For the first time in several years, interest in mergers and acquisitions among buyers and sellers is now showing significant signs of a return to the deal making of the late 1990's.
Sellers are being motivated not only by buyers’ renewed interest in paying more reasonable valuation multiples, but also by other factors such as the desire to retire, the difficulty of successful succession planning, or, in the case of private equity and venture capital investors, established liquidity event timelines.
But whatever your motivation is, you should consider properly preparing your business for sale.
Why prepare? Prepared sellers are generally able to execute a sale faster and are often more successful in convincing buyers to pay at the top end of the valuation range. Conversely, unprepared sellers make buyers uncomfortable and invite additional scrutiny during the due diligence investigations of the seller’s business.
Getting started.
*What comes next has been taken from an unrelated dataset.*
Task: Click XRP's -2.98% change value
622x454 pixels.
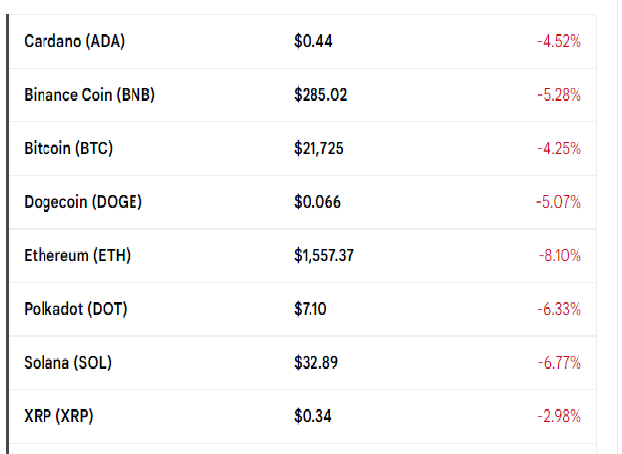Action: [x=559, y=416]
You should analyze your business to determine whether your business (and its various specific assets) can legally be transferred for the benefit of a buyer in a sale transaction. To get started, ask your lawyer for a sample buyer’s due diligence checklist. These will be the items of most interest to a potential buyer and will include, among other things, your tax returns, employee benefits plans, records regarding compliance with laws, and material contracts. Consider compiling a “data room” of these materials either at your business or off site to preserve confidentiality. Specifically focus on the most important elements of your business including your customer and supplier relationships and your relationships with key employees.
Customer and Supplier Relationships. Analyze whether you have proper documentation of your relationships with key customers and suppliers. If your customers and suppliers are not bound by long-term, written contracts, take the time to develop those contractual relationships before starting the sales process. This will facilitate the buyer’s diligence of these key relationships and the buyer’s comfort level with the business. Such documentation should protect you in the event a customer or supplier attempts to take advantage of the sales process to better its position.
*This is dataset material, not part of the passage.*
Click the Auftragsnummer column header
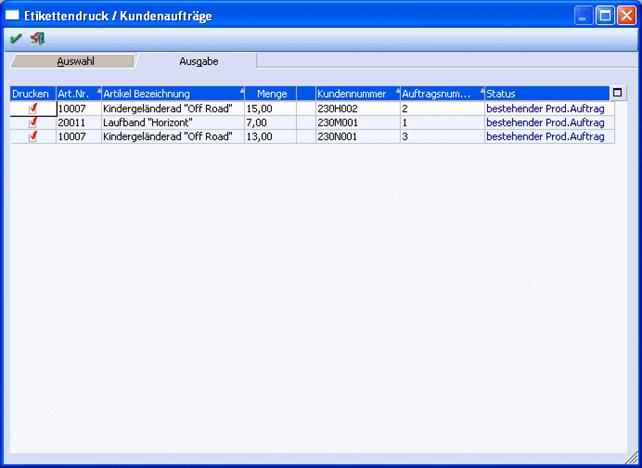The width and height of the screenshot is (642, 468). (438, 94)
Securing your key employees. The most overlooked component in a sale is often the people who work for you. The adage that “the assets go home at night" is increasingly true in our service-based economy. Analyze whether you having appropriate noncompetition, confidentiality and trade secrets agreements which bind your key employees. Buyers forced to negotiate with your key employees often deduct from the proposed purchase price any amounts paid to secure appropriate noncompetition and other employment arrangements with your employees. Moreover, if you desire to reward key employees with special employment and bonus arrangements in connection with a sale, these arrangements are best executed well in advance of the sale.
Resolve contingent matters. Nothing spooks buyers more than disputes, litigation and other issues that could involve material future liability to the business or a contingent risk to the future revenues of the business. If you have ongoing disputes involving your business (especially involving key relationships), evaluate how to resolve them ahead of a sale or, at a minimum, develop a strategy regarding how to explain them to a buyer and how to address the disputes in the sales transaction.
Organizing your team. Last (but not least) in preparing for a sale you must organize your team of advisors. Evaluate early who will negotiate the key business and legal terms. Discuss with your advisors the type of transaction you seek (e.g. stock or assets sale, tax free merger, etc.) and what timeframe is important to you. If investment banking assistance is needed, interview a number of investment advisors and choose one with specific industry expertise and knowledge of the universe of interested buyers.
Conclusion. Its never too early to begin preparing for the sale of your business. And even if you don’t plan to sell anytime soon, following many of the recommendations above simply constitutes sound business practice for your business.